Voltar pra casa! Levanta, pega o coador, era tarde! Na sua frente uma
pintada das grandes; e o pulo. Coador caiu pra lá e a menina
a onça saiu arrastando. Dobrou o morro arrastando a menina e
a puxou para dentro da loca de pedra. Deixou lá, no meio dos
gatinhos e voltou, caçar mais.
A mãe tinha passado por uma madorna, quando acorda: - Cadê
a Maria? Sinhô, Bom Jesus, que é feito de minha fia?
Com jeito arriba o corpo. Na cozinha, fogo apagado, a chaleira seca,
e o sol já entrando por detrás da montanha. – Meu
Sinhô, Bom Jesus, guarda minha fia!
Esquece o resguardo, esquece o menino novo que dorme no balaio, pega
uma acha de lenha e lhe servir de bengala, e sai desatinada em direção
ao rio. Marido chega, acha tudo esquisito, calcula, e vai atrás.
Voltaram pra casa já era noite alta. Voltaram sem ela, Maria.
- Sinhô, Bom Jesus, por onde mia fia andará? Sinhô,
Bom Jesus, onde ela tive, guarda a Maria!

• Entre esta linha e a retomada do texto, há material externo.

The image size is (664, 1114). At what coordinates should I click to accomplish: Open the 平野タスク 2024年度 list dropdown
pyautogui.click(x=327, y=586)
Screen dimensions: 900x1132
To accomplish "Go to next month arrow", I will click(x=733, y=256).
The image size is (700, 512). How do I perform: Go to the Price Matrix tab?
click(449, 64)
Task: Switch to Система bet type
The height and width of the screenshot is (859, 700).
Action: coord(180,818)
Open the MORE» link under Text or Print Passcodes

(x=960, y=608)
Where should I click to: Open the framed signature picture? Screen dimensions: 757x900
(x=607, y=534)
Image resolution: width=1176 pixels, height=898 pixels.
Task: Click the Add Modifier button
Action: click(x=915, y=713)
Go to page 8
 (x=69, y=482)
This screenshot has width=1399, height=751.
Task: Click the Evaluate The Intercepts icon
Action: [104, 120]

Ninguém dormiu. No raiar do sol o marido passa a mão na
espingarda, os cachorros saem na frente. Andou quase nada e, ao virar
o capão de aroeira os cachorros começaram a uivar e dispararam
em festa: Lá envinha Maria. Um esfoladinho aqui, outro ali, coisica
de nada, a menina voltou. Disse que um homem entrou na caverna, e quando
os gatinhos espichavam a munheca ele empurrava pra lá. Assim
foi a noite inteirinha. Eles querendo pegar, ele vinha e tirava. No
clarear do dia ele pegou a menina, tirou a menina da toca e lhe mostrou
o caminho: - Vai direitinho pra casa, que sua mãe está
muito preocupada.
Maria começou a andar, olhou para trás, o homem já
tinha sumido.
- Mas como era esse homem, a feição dele como era?
Maria não sabia dizer. Só sabia que não era ninguém
do conhecimento deles. A mãe combinou com o marido de ir ao Jubileu,
para agradecer. Chegaram lá, Maria foi vendo e foi logo dizendo:
- Mãe, o homem era aquele da toca da onça!
- Aquele qual é, minha fia? Tem tanta gente...
- Aquele mãe, em riba do artá.
O Senhor Bom Jesus! Maria tinha sido protegida pelo Senhor Bom Jesus!
O homem descobriu a cabeça, e a mulher ajoelhou soluçando:
- Sinhô, Bom Jesus! Ano que vem vô traze a image de Maria
de cera que é mode os outro sabe do milagre!